Monday, June 6, 2011

Plucked from a yard sale, Part 2:
Pals Club activity book

The week of yard-sale tales continues with another item from my recent ephemera haul at a neighbor's sale. See yesterday's post for the complete skinny.

Item #3: "Your Pals Club"


Here's a nice children's coloring and activity book from the early 1970s. It was written by Barbara Shook Hazen1 and illustrated by Joan Allen. The Pals Club consists of:
  • Hoot, The Yellow Owl
  • Fanny, The Pink Fish
  • Max, The Lime Green Cat
  • Nutty, The Orange Squirrel
  • Randy, The Purple Turtle (who is also the Pals Club president)

The book contains what you'd expect from an activity book. It has coloring pages, connect-the-dots, tips about being a good citizen, rhymes, mazes and puzzles.

And then, at the end, there's a cute little piece of music and lyrics:

We're your pals, Pals are we, in your vitamin, vita-minagerie!

Wait! What?

In the worst ending I've come across since "Signs,"2 it turns out these colorful critters were animal shapes in Pals vitamins, from Bristol-Myers.

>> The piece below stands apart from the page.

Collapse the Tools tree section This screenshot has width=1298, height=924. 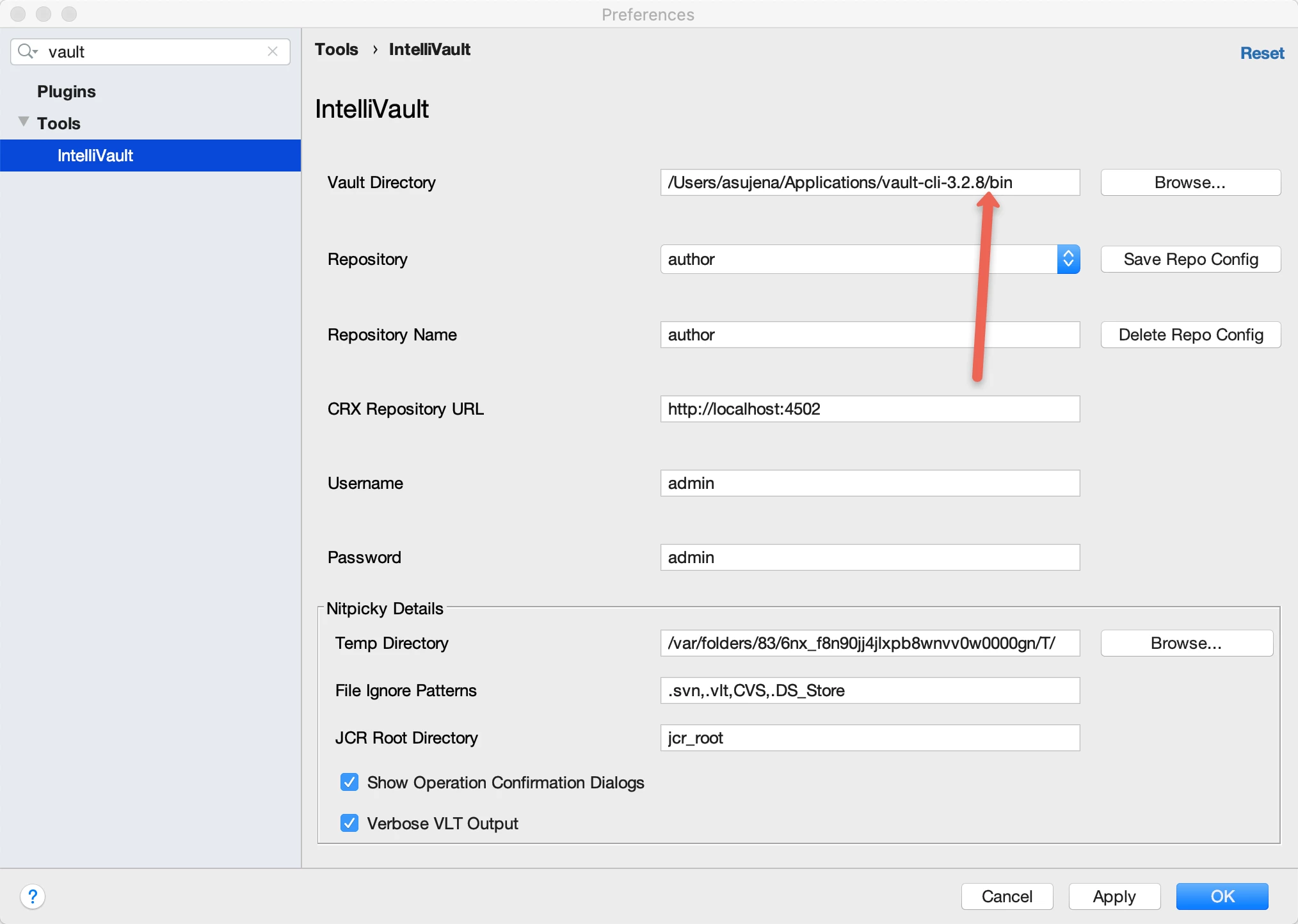[x=24, y=122]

Here are a couple of their vintage commercials3, courtesy of YouTube:





Randolph, Hoot, Fanny and the Bristol-Myers gang were certainly no rival for Flintstones Chewable Vitamins, which were introduced in 1968 and beat Pals vitamins in both sales and early commercial quality.

Flintstones then continued to steamroll the children's vitamin competition with "We are Flintstone kids! Ten million strong and growing!" and the addition of Betty Rubble to the stable of vitamin shapes in 1995.

Tough luck, Randolph.

(If you're still nostalgic about Pals vitamins, though, you might want to check out this 2007 blog entry by Dan Goodsell.)
On deck from the yard-sale haul: Painting without paints and a 1954 school safety guide.
Footnotes
1. Barbara Shook Hazen has written many books, including the 1958 Golden Books version of "Rudolph The Red-Nosed Reindeer." But she doesn't mention the Pals Club in her online biography.
2. Water kills them? Really?
3. I also stumbled across this script for a Pals vitamins commercial, which I believe was used in an advertising class.